How easy it is to fall into one-upmanship mode. This is sort of how it goes:
Me: “Well, so far this morning, I’ve run, biked, lifted weights, assembled a vacuum cleaner and cleaned and exterminated the house.”
Friend: “Oh, I see. Well, I painted a bathroom and saved the lives of a puppy and a child.”
Me: “Really? Well, in addition to what I already mentioned, I restored faith in humanity and found Jimmy Hoffa.”
You can do better than that! What have you done this weekend?






June 14th, 2009 at 11:45 am
i woke up before 6, had two cups of coffee, peed 14 times, fed a stray kitty, facebooked a little, went to kroger, drove the speed limit and incurred the wrath of a car load of ladies who were late to church. ( i saw those dirty looks girls !) now i’ve put a nice beef stew in my crockpot for supper. everything is fresh so its gonna be good. listening to a goofy old cary grant/kate hepburn movie on tv. about to go do a little painting in a spare bedroom. fed the stray kitty again and threw out old bread for the birds.

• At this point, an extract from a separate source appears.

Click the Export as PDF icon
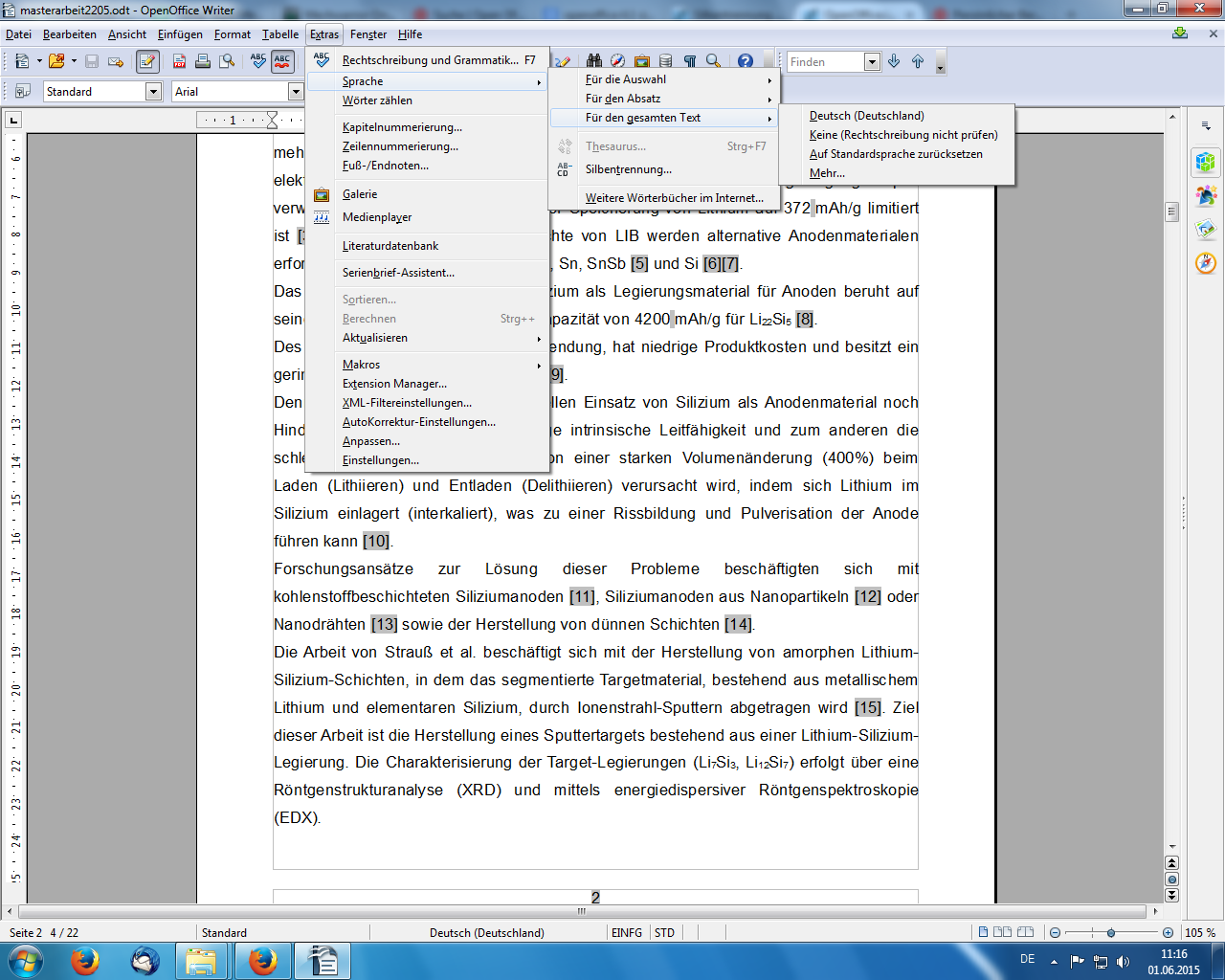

June 14th, 2009 at 5:40 pm
I also helped an old lady cross the street and rescued a child from a well!
June 15th, 2009 at 9:15 am
I can run faster than a speeding locomotive…leap tall buildings in a single bound…and go head-to-head with Spuff in an eating contest. (O.k., “truthfully”, I probably couldn’t pull off the last one..lol!!)
June 15th, 2009 at 11:02 am
I killed two stones with one bird.
June 18th, 2009 at 1:01 pm
I did all that, and single handedly moved the moon 6 inches further from the earth, thus adding 50,000,000,000,000 years to the life of our planet.